Pretty much everything we’re going to do in the next couple of weeks will be about manipulating vectors. So in order to get a better sense of what we’re doing we should better understand exactly what a vector is, how to manipulat them, and the difference between a Z and W vector.

In [None]:
!git clone https://github.com/NVlabs/stylegan2-ada-pytorch
%cd stylegan2-ada-pytorch

!pip install ninja

In [None]:
!pip install ninja

Let’s also download a StyleGAN model file. You can import your own, or there are many to pick on the [Awesome StyleGAN2 Pretrained Model page](https://github.com/justinpinkney/awesome-pretrained-stylegan2).

In [None]:
from google.colab import drive
drive.mount('/content/drive')

- SUPPLIED MATERIAL -
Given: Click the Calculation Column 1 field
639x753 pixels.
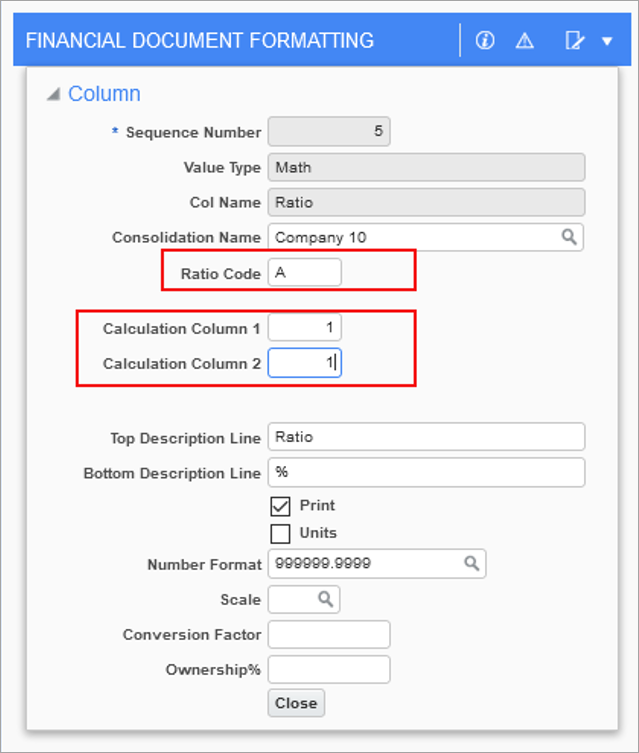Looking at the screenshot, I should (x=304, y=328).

==

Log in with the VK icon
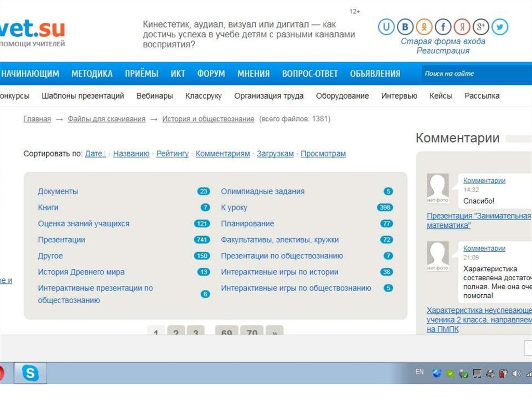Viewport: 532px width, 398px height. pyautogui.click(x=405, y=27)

---

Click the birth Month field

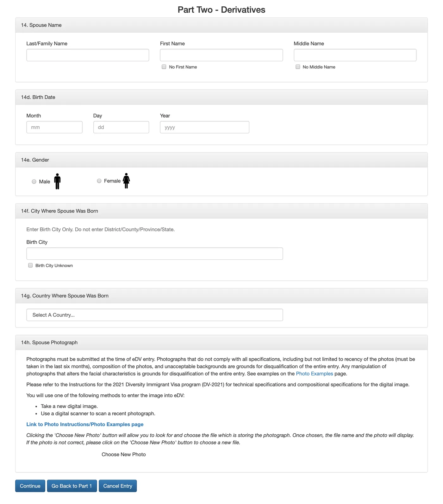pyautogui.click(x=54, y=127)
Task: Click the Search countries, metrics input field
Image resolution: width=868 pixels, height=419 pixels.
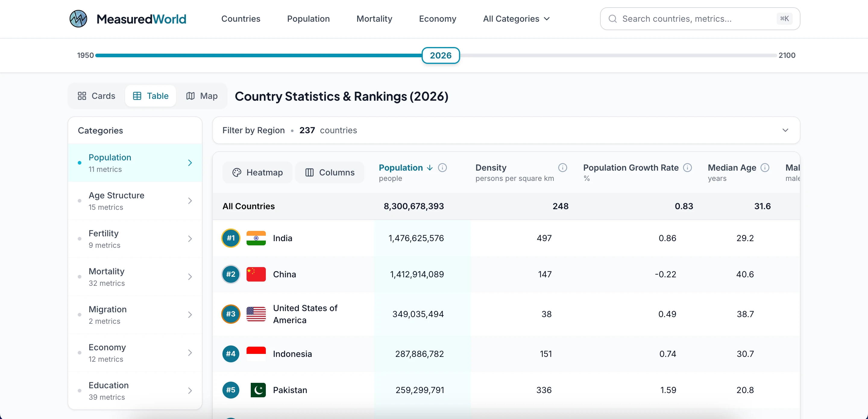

- THE PROBLEM -
Pick up the StyleGAN vectors notebook after its last line and keep it going. None of the material is needed here.

- WRITTEN REPLY -
In [None]:
!wget http://d36zk2xti64re0.cloudfront.net/stylegan2/networks/stylegan2-cat-config-f.pkl

In [None]:
# %cd ../
%mkdir dvschultz
%cd dvschultz
!git clone https://github.com/dvschultz/stylegan2-ada-pytorch

In [None]:
%cd stylegan2-ada-pytorch/

Set the path to your .pkl file below

Let’s import some libraries (some are python libraries, others are from the StyleGAN repo)

In [None]:
import os
import re

import dnnlib
import numpy as np
import PIL.Image
import torch

import legacy

In [None]:
network_pkl = '/content/drive/MyDrive/GDL-studies/ERN-FUFI/modelo/ernesto-inicia-network-snapshot-000016.pkl'

In [None]:
print('Loading networks from "%s"...' % network_pkl)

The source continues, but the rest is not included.